Des auditions de ses clients supposés ont confirmé qu’on vendait de la cocaïne dans ce café et qu’il s’agissait d’un fait très connu dans le milieu. L’ancienne gérante, qui travaillait encore sur place tous les jours, consommait elle aussi, à l’occasion, avec le nouveau patron et des clients. Une partie de l’argent qui avait permis le rachat de l’établissement venait d’ailleurs de la vente de stupéfiants…

Le tribunal correctionnel a rendu son jugement mardi dans ce dossier.
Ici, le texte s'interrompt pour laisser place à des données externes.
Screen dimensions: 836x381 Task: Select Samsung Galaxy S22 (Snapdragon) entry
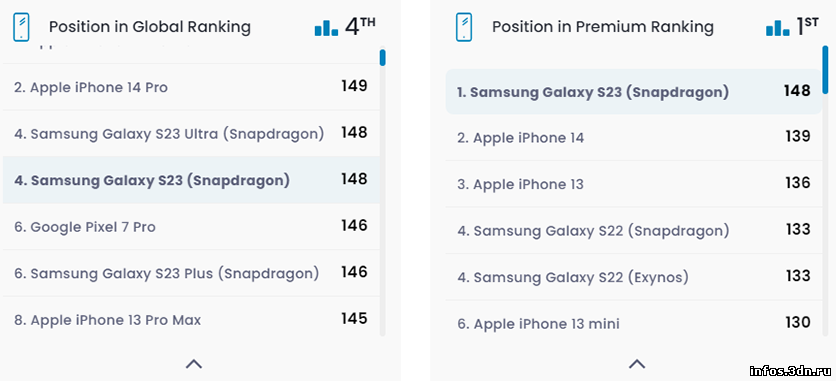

Il souligne notamment la gravité et la longueur de la période infractionnelle, ainsi que les antécédents judiciaires du patron de café.

Il écope dès lors de 30 mois de prison assortis d’un sursis probatoire pour ce qui excède la détention préventive déjà subie, ainsi que d’une amende de 10 000 euros avec un sursis pour la moitié. Un montant total d’un peu plus de 20 000 euros lui est confisqué et le tribunal ordonne à son encontre une interdiction de tenir un débit de boissons durant dix ans.

L’ex-gérante , elle, est condamnée à dix mois de prison avec sursis total et à une amende de 8 000 euros avec un sursis pour ce qui excède 2 000 euros. Elle subit une interdiction professionnelle de trois ans.